Start of Text excerpt

Do big R&D budgets justify US premium drug prices? No way, analysts scoff
Do you want a new formula for calculating “excess” prices paid for branded drug prices? A group of healthcare researchers found a ripe prospect: Tackling the premium built into US drug costs.
Big Pharma R&D is a game of blockbusters. Finding one, getting one approved and then building the market is a multibillion-dollar quest. And there’s been considerable focus on the US premium, the extra that big biopharma collects in this country while selling the same drugs in tightly controlled single-payer markets in Europe for much, much less.
That US premium, the companies often insist, is essential to accommodate huge R&D budgets required to cover the billions in average costs for new drug development, what President Trump and others refer to as a huge subsidy that this country pays to help other countries who won’t share the load of innovation.
Writing in Health Affairs, though, a trio of investigators says the argument is bunk. They crunched the numbers on the list ex-US price against the average net in the US, using VA and Medicaid discounts to try and achieve a clearer picture of the bottom line for manufacturers. And they found that the US premium paid for the top 20 drugs on the market far exceeds the total amount the same 15 companies spent on their global R&D budgets.
That premium, they say, nets 15 companies $116 billion in extra annual revenue, compared to $76 billion in total research spending. And 3 companies earn more in premium pricing for one product than they spend on research each year: AbbVie — Humira, Biogen — Tecfidera; and Teva – Copaxone.

End of Text excerpt
Start of Data segment

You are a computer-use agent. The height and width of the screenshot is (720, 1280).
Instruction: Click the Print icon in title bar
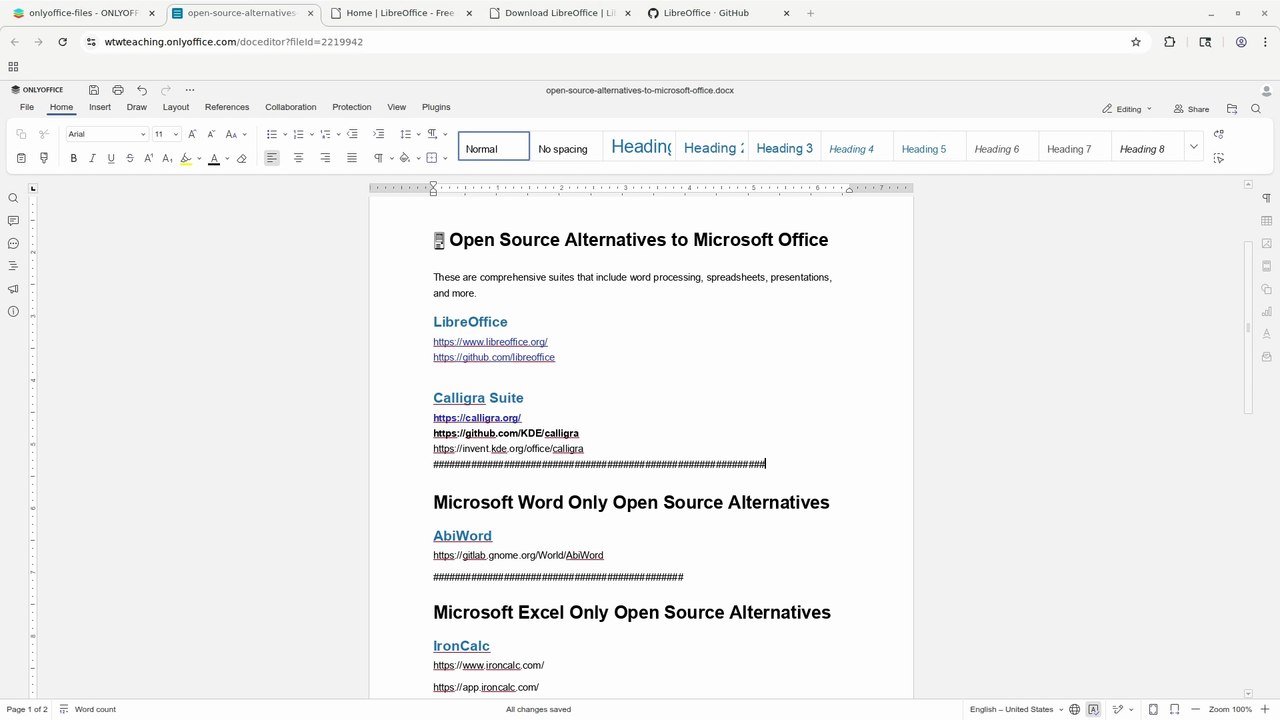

End of Data segment

- **Activity A**: List every drug product the article on US drug prices names, along with the company it names for each.
- **Activity B**: Write what comes next in the article on US drug prices, picking up after its final sentence.
The material has nothing to do with the article on US drug prices.

- **Written answer A**: Humira (AbbVie), Tecfidera (Biogen), Copaxone (Teva)

- **Written answer B**:
Nancy Yu, Zachary Helms and Peter Bach — financial analysts at the Center for Health Policy and Outcomes at Memorial Sloan Kettering Cancer Center — write:
We found that the premiums pharmaceutical companies earn from charging substantially higher prices for their medications in the US compared to other Western countries generates substantially more than the companies spend globally on their research and development. This finding counters the claim that the higher prices paid by US patients and taxpayers are necessary to fund research and development. Rather, there are billions of dollars left over even after worldwide research budgets are covered.
If you take out the premium US payers cover for these drugs relative to R&D spending, you could save $40 billion off of the total $325 billion paid for drugs in 2015.
Don’t look for any rapid adoption in the US, though. These companies aren’t in the business of covering costs, and bleeding profits isn’t on the agenda in Washington DC. Trump’s focus, to the extent we understand it so far, is to make drug development simpler, with fewer regulatory requirements and thereby less expensive, offering a route to lower costs. This new piece underscores, though, that there is no direct relationship between research spending and blockbuster drug prices.
The story triggered an interesting round of comments on Twitter this morning.
“If the argument is disingenuous figleafing for monopoly pricing behavior, it has now also been falsified,” Bach responded to criticism of his piece.